Groundhog Day has always had its sights set on Broadway and the West End. Director Matthew Warchus describes the 10-week run at the Old Vic as “a kind of test drive”. The show has passed that test. There is no gainsaying its accomplished dazzle. There is, though, a question about its imaginative centre.
The dazzle is no surprise. Groundhog, which has music and lyrics by Tim Minchin, has been made by the peerless team who created Matilda. Alongside Warchus are choreographer Peter Darling and designer Rob Howell. What’s more, the script is by Danny Rubin, writer of the 1993 film, whose title supplied the UK with a new phrase and a new beast: how many Brits knew before then what a groundhog was?

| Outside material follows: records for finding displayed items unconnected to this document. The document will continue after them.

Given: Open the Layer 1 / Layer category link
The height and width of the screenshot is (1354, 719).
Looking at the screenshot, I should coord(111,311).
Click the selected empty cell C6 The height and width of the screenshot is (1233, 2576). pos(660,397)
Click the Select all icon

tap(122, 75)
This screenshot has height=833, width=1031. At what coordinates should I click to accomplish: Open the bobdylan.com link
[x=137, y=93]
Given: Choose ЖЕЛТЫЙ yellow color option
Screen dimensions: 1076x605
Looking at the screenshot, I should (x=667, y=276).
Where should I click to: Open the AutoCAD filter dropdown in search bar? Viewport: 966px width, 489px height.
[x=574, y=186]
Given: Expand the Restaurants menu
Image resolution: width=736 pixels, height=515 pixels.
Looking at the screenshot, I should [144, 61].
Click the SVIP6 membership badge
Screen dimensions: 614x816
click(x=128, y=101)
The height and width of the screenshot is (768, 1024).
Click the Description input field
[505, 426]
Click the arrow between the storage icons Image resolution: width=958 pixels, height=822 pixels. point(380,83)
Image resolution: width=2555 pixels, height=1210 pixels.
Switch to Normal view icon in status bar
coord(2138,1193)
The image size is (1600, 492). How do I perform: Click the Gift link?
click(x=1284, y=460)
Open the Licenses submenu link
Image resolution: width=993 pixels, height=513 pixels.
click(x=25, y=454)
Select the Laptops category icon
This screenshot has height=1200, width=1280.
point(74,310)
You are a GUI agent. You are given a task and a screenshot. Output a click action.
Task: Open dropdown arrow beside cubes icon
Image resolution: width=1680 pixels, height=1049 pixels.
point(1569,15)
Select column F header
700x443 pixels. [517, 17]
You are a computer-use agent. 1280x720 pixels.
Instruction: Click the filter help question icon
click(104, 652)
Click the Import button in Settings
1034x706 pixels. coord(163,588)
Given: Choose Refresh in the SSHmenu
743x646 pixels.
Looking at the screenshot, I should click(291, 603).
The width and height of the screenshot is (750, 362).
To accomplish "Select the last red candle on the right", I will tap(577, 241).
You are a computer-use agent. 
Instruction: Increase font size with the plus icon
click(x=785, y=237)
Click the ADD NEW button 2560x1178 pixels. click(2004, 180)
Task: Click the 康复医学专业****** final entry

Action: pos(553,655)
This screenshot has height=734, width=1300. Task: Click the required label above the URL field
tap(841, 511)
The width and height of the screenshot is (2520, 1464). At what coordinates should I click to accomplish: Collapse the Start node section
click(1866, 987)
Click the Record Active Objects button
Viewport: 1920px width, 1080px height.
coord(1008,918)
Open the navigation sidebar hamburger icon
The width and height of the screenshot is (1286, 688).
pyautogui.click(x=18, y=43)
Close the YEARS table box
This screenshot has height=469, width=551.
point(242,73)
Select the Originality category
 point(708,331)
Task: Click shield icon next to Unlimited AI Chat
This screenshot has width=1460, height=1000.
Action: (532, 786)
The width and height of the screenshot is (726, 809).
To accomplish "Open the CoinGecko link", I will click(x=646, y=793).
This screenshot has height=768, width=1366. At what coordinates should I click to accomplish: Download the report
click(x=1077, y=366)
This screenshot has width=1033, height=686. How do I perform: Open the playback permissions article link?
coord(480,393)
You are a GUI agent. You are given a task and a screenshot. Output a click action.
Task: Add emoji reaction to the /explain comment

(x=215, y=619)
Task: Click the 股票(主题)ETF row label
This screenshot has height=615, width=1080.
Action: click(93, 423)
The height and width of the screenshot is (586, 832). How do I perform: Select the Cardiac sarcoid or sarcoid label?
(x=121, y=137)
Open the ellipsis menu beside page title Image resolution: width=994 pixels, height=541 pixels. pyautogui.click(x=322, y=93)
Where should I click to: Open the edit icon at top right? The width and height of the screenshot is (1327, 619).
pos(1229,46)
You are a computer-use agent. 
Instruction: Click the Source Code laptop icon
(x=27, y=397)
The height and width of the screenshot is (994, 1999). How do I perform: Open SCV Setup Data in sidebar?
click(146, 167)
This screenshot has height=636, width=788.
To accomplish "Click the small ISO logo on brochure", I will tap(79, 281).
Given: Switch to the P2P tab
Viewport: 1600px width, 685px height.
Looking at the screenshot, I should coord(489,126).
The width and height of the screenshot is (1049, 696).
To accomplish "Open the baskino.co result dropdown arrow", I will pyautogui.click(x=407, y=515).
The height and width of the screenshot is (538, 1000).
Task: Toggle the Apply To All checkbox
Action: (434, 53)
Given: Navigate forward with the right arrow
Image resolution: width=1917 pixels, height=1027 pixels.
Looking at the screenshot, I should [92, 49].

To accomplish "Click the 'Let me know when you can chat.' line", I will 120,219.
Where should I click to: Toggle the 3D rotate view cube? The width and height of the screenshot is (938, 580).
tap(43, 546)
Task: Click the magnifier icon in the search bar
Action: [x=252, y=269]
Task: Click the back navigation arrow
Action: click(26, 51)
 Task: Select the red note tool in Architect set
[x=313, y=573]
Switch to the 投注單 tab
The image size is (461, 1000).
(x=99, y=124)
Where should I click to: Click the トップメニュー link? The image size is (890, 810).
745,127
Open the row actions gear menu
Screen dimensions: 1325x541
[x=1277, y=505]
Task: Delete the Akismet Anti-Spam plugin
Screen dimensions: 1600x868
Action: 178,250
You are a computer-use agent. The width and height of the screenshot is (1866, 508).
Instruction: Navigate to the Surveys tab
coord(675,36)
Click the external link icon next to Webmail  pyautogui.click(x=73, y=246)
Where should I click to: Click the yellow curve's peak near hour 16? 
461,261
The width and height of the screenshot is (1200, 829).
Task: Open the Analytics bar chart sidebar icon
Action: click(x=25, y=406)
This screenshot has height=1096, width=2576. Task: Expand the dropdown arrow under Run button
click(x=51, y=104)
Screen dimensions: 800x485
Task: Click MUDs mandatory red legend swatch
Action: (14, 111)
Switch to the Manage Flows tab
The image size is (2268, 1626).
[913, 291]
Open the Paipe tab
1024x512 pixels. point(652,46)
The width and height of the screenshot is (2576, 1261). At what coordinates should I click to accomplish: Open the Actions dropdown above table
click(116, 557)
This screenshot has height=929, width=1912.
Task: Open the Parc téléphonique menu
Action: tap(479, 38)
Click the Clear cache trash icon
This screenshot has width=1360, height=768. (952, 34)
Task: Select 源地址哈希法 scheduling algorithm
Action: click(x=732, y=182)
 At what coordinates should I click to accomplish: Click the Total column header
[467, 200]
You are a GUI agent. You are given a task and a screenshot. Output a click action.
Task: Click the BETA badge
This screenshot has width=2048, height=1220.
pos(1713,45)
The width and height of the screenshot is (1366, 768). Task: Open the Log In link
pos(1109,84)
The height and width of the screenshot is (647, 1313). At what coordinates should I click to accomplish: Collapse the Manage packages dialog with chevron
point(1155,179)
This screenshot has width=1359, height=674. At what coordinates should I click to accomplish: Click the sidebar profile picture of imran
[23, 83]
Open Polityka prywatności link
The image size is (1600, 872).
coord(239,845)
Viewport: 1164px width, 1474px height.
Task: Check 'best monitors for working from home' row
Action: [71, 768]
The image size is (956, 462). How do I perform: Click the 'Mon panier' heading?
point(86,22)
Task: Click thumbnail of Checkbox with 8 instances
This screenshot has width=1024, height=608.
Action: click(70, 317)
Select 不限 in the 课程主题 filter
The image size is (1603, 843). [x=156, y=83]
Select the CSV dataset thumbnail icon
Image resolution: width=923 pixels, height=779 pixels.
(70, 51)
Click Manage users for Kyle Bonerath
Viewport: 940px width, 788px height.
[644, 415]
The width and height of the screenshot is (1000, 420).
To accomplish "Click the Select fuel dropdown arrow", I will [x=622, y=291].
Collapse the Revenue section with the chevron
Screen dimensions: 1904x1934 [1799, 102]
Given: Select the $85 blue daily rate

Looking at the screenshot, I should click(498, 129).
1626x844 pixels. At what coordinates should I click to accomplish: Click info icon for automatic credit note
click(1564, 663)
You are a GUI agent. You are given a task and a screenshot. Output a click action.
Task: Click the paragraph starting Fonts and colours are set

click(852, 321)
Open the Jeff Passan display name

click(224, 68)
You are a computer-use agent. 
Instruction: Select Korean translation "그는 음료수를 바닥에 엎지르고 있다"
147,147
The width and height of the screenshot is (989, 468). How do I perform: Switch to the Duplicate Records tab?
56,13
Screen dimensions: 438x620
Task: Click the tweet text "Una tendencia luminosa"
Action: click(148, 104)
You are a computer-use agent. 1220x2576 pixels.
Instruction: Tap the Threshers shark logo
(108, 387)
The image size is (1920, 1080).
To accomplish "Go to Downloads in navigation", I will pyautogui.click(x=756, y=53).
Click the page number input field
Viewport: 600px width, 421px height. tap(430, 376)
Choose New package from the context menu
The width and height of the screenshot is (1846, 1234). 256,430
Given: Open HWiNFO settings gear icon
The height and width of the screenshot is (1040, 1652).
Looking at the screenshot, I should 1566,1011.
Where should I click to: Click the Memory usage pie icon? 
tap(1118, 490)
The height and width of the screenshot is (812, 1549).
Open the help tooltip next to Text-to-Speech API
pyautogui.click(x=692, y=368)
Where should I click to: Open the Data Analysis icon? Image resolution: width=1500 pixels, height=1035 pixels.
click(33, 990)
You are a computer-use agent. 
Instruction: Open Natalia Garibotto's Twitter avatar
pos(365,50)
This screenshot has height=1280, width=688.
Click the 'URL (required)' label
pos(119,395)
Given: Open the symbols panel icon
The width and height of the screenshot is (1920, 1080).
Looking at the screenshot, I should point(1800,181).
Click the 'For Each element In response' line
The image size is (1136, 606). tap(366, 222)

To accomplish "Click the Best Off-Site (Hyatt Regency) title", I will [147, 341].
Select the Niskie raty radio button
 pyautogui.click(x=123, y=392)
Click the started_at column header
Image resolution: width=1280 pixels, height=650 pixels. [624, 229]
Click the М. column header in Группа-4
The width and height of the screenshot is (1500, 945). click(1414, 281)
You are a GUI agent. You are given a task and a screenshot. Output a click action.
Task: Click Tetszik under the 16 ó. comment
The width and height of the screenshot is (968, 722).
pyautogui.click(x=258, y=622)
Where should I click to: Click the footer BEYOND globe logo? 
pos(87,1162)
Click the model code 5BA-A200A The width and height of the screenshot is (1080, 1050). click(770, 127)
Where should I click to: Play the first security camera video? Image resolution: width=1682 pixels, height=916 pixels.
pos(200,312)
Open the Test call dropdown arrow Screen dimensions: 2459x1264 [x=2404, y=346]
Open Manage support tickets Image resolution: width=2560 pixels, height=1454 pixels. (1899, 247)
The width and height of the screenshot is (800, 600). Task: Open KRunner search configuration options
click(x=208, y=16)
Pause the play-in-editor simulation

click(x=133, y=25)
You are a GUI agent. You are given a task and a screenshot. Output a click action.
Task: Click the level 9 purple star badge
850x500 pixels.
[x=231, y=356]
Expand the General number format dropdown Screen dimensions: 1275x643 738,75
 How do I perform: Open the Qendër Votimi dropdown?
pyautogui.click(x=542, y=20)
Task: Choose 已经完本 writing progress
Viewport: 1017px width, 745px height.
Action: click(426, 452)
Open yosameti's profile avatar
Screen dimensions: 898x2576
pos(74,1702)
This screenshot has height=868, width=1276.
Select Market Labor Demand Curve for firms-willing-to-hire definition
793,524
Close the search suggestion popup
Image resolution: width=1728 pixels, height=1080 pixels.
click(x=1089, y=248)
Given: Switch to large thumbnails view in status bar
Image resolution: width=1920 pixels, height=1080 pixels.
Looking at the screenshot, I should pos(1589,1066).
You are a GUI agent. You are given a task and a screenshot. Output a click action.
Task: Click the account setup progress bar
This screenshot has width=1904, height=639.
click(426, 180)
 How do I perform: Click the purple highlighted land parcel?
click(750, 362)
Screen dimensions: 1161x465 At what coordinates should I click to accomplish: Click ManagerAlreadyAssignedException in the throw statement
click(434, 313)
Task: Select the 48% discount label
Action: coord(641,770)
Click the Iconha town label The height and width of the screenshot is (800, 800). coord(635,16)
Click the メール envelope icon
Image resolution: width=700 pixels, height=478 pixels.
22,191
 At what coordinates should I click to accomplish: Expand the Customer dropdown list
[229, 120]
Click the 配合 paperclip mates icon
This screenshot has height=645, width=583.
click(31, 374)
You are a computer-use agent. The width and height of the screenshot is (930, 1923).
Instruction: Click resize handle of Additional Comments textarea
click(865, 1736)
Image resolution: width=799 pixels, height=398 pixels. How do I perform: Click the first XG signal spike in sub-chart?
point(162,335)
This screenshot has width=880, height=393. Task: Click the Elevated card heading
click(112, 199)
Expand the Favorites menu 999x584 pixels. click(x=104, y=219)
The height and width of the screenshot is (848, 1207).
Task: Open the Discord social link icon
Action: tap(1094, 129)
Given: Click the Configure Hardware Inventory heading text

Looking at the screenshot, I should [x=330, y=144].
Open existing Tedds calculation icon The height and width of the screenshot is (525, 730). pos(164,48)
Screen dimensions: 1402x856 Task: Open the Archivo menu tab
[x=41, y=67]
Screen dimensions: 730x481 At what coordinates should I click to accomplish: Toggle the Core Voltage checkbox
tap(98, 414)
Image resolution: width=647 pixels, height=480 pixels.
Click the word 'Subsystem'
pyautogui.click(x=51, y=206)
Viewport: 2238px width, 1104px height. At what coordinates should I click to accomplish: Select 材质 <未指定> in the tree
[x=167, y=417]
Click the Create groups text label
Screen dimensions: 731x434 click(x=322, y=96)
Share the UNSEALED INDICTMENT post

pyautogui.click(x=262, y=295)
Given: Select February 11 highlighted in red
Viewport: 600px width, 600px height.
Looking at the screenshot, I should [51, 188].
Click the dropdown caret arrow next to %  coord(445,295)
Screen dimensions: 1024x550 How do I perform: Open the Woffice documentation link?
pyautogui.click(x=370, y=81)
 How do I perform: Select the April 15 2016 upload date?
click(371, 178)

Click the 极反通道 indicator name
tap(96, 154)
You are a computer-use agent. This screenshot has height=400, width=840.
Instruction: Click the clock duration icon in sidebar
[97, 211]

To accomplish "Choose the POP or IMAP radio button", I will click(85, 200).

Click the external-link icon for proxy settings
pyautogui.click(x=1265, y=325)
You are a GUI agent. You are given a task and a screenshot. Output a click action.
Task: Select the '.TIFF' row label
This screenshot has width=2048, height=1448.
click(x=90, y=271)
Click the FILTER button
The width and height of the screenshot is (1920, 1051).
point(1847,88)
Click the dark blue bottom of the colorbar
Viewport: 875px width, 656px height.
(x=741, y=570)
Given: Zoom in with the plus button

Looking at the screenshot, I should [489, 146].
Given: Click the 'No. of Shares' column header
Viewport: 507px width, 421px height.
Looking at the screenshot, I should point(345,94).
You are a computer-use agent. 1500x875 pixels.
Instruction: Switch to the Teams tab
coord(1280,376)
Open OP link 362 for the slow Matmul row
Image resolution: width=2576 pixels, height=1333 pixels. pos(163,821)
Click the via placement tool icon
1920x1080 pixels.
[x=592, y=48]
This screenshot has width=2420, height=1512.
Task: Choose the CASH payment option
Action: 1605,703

After a slow start, and some inevitable but wearing repetition, Warchus’s production cleverly teases out the paradox that sees a professional forecaster stuck in a recurring past. A sneering weatherman is sent to Punxsutawney, Pennsylvania, to cover the annual prediction, by groundhog, of the start of spring. Trapped in a time loop, he lives the same day over and over – until he amends it and himself.
Andy Karl is strong in the role created on screen by Bill Murray. He is maddeningly up himself and down on everyone else, attractively fluent, manipulative, nimble, often bellowing and sometimes touchingly hoarse. He has the great help of Minchin’s lyrics, which are some of the best around: spry, disconcerting, acerbically rhymed, though over-amplification means they can’t always be heard. Our hero “has not a bad word to say, about small towns./ Per se.” He finds himself in a B&B with “dried flowers, damp towels. Shallow talk, deep snow.” There is an enema song; a song against pink dolls. A sharp lament about being a sidekick, in life and in musicals, is sweetly delivered by Georgina Hagen.
The stage embodies the time-loop dilemma. It becomes a hyper-bright kaleidoscope, flooded with snow light by Hugh Vanstone, which daily breaks up and re-forms. The setting is askew. The frowsty bedroom in which our antihero wakes up to the same sounds and sights each morning is in the midst of a perky town. Miniature houses, their windows lit up, are piled wonkily on the tops of poles, and spread out in a frieze. Big use is made of a revolve: perfect for a story that is on a loop. A massive groundhog saunters through the action. He (or she?) provides the hero with his daily setback, by thwacking him on the head. In a lovely moment, the creature becomes not merely a forecaster but a maker of weather, shovelling snow on to a tiny toy truck in which the news crew are trying to leave town.
Yet for all the ingenuity, the core of the evening is cautious and familiar. This is a come-home-to-Kansas story and an It’s A Wonderful Life story. You know you are redeemed when you are less cynical and less urban. Heaven turns out to be what was at first considered hell: non-stop cheeriness and a lot of woolly hats.
Matilda proved that Minchin’s most exciting mode is anarchic. It may have been written for children but it is a sophisticated account of what it means to be free. It had to do with standing apart from the crowd. Groundhog Day is more interested in fitting in. You can hear it in the music. There were belt-out, standout songs in Matilda. Here the numbers sound (musically, not verbally) as if they might have been put out by the local radio station. Some bluegrass, some rock, some ballads. The difficulty is not so much that none of the tunes are memorable: not one is disturbing. One viewing of Groundhog Day will be enough for me. It is not – or not yet – the theatrical evening I would choose to live over and over.